_What to produce:_ Render everything from the line containing "The image size is (1050, 800)." down to the line containing "will pyautogui.click(x=549, y=868)." as a JSON list of strings, one string per line, with blank lines omitted.

(Entries taken from a collection)
+ + + + + + +

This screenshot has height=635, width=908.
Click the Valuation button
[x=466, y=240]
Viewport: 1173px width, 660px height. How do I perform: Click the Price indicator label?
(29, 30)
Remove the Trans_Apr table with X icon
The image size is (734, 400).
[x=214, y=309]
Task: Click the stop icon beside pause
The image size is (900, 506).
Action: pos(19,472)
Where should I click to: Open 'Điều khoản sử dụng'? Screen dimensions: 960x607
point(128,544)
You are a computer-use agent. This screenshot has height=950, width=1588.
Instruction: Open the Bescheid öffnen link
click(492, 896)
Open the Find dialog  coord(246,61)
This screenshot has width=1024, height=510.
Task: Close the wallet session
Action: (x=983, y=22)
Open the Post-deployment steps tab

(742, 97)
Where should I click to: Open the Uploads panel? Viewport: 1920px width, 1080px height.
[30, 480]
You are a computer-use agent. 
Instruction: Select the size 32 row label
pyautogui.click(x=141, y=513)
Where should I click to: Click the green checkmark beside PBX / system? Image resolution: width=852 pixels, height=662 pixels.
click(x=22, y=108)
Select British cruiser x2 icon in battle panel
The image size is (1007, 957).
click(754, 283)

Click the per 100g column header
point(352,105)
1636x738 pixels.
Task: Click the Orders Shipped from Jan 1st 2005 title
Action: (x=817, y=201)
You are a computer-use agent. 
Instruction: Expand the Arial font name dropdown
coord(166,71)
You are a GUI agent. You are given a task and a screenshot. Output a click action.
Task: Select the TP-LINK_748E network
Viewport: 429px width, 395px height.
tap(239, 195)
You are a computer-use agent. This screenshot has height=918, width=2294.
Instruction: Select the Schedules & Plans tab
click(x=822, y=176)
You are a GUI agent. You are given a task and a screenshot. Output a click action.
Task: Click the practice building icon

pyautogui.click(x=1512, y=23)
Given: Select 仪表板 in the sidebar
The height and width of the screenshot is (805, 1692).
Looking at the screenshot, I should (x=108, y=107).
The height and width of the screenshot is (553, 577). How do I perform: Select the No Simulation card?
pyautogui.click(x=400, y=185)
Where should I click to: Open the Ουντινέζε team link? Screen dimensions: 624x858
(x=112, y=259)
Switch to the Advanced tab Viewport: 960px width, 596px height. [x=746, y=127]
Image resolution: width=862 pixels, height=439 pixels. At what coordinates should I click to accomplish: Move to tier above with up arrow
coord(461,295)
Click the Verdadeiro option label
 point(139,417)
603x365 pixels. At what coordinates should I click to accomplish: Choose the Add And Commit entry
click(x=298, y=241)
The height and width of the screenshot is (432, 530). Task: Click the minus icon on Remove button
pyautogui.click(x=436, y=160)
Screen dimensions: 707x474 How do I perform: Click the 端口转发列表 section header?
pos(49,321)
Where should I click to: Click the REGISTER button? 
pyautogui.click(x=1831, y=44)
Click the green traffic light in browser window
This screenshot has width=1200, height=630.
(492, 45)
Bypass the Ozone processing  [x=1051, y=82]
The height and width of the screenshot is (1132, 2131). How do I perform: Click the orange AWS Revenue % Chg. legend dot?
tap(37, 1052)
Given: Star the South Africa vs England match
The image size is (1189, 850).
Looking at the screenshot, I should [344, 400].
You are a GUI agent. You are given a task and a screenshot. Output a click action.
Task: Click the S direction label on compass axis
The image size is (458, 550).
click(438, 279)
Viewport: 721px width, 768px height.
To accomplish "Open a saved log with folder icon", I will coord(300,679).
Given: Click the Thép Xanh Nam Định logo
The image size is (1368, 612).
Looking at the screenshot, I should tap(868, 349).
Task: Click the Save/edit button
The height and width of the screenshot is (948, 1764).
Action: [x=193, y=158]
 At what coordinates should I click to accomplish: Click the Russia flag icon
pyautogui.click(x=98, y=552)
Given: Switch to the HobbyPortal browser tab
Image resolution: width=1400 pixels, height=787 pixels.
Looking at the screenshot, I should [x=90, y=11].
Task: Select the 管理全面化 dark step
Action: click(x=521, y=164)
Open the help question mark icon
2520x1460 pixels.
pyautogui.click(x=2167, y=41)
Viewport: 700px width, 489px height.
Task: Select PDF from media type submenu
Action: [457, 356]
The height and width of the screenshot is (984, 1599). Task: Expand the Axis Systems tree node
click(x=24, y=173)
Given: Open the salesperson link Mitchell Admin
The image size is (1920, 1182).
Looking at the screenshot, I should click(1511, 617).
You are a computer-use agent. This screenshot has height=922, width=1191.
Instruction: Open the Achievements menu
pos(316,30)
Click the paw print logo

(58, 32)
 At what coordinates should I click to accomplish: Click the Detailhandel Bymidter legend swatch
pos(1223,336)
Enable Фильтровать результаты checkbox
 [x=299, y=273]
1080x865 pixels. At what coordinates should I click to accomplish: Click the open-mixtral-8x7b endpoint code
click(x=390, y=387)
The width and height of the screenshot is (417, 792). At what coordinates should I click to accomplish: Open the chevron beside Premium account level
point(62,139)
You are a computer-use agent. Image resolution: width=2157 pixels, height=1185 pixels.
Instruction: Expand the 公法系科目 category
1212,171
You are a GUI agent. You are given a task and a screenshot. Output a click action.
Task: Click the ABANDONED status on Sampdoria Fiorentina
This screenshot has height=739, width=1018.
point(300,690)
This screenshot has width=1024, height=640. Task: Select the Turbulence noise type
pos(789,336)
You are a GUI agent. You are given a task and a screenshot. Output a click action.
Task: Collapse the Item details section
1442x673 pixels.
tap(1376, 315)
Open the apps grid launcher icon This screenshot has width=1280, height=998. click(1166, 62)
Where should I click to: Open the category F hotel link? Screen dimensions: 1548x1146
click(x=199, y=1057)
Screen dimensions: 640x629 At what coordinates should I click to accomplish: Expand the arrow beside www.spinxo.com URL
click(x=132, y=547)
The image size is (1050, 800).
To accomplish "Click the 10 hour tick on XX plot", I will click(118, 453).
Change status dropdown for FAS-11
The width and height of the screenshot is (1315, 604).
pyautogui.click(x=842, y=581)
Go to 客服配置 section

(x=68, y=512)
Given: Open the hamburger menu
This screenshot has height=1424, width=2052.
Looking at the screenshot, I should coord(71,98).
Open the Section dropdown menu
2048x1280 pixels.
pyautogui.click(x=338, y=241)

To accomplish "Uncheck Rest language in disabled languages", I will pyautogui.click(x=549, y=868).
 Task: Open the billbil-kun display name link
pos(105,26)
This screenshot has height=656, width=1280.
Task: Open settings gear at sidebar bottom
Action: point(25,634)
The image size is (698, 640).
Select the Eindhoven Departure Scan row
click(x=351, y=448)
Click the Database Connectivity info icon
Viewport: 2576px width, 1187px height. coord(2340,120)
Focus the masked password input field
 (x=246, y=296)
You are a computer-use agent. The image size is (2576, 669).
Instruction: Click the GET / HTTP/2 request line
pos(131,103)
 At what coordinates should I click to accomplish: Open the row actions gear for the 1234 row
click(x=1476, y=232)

+ + + + + + +

_Written reply:_
[
  "The image size is (1050, 800).",
  "To accomplish \"Click the 10 hour tick on XX plot\", I will click(118, 453).",
  "Change status dropdown for FAS-11",
  "The width and height of the screenshot is (1315, 604).",
  "pyautogui.click(x=842, y=581)",
  "Go to 客服配置 section",
  "(x=68, y=512)",
  "Given: Open the hamburger menu",
  "This screenshot has height=1424, width=2052.",
  "Looking at the screenshot, I should coord(71,98).",
  "Open the Section dropdown menu",
  "2048x1280 pixels.",
  "pyautogui.click(x=338, y=241)",
  "To accomplish \"Uncheck Rest language in disabled languages\", I will pyautogui.click(x=549, y=868)."
]